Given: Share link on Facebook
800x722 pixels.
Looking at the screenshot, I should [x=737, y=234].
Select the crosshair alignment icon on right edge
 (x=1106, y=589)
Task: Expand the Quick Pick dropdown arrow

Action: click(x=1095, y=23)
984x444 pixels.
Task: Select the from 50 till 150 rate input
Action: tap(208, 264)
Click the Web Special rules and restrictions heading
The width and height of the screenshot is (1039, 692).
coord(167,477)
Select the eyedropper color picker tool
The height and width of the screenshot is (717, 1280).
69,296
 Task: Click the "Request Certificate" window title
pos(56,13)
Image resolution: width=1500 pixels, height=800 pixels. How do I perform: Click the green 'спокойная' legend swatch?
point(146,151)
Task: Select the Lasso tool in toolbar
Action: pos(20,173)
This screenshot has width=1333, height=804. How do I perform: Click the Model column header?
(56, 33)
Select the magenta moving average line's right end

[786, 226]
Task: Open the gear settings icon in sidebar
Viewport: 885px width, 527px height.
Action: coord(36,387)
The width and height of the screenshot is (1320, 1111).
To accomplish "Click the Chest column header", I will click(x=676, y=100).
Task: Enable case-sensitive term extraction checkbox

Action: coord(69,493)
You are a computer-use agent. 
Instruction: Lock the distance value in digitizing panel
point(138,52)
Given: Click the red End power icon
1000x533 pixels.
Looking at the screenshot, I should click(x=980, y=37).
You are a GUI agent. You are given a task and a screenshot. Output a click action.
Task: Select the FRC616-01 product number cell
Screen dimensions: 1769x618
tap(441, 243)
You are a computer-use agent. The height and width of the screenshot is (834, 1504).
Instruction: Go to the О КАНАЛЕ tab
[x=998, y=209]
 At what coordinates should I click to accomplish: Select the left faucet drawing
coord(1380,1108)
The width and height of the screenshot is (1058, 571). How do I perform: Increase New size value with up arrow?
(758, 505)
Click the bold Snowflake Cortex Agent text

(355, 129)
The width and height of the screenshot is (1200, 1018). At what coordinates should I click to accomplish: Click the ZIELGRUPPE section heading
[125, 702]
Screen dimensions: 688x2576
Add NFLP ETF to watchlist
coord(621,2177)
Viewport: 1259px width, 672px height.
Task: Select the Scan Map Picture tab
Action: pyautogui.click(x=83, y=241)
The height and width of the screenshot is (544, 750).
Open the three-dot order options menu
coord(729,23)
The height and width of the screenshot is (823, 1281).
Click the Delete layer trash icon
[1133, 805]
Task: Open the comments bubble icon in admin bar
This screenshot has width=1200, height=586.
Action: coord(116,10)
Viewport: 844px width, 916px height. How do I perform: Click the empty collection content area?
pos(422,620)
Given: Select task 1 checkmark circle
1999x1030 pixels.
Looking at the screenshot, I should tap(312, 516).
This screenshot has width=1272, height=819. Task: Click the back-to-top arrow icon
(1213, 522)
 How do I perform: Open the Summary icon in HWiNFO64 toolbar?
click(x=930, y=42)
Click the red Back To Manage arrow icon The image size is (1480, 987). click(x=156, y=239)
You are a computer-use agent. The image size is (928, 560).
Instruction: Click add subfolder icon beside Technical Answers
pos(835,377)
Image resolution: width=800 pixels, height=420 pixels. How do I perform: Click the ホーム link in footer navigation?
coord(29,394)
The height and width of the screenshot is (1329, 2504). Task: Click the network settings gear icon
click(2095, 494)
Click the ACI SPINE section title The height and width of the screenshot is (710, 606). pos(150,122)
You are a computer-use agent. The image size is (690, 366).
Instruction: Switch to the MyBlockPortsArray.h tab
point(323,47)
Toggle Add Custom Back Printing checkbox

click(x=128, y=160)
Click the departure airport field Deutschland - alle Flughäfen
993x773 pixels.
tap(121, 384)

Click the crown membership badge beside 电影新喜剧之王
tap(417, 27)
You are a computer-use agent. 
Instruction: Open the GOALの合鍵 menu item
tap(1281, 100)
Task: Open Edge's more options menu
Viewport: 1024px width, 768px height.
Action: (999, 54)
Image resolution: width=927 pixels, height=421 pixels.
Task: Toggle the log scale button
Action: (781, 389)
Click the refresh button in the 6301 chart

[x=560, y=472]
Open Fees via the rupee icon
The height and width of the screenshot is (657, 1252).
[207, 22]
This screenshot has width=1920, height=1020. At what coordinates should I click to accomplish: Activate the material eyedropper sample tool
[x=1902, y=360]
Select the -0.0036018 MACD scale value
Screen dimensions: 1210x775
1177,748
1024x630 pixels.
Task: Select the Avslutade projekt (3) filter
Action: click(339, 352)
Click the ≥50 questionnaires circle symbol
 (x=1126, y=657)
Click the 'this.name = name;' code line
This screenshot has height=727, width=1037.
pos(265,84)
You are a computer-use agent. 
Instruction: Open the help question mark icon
━━━━━━━━
Your answer should consist of the lines from the line with "You are a computer-use agent. The image size is (690, 366)." to the line with "Task: Open Edge's more options menu" above, repeated exactly, both ends included.

THE COMPLETED TASK |
You are a computer-use agent. The image size is (690, 366).
Instruction: Switch to the MyBlockPortsArray.h tab
point(323,47)
Toggle Add Custom Back Printing checkbox

click(x=128, y=160)
Click the departure airport field Deutschland - alle Flughäfen
993x773 pixels.
tap(121, 384)

Click the crown membership badge beside 电影新喜剧之王
tap(417, 27)
You are a computer-use agent. 
Instruction: Open the GOALの合鍵 menu item
tap(1281, 100)
Task: Open Edge's more options menu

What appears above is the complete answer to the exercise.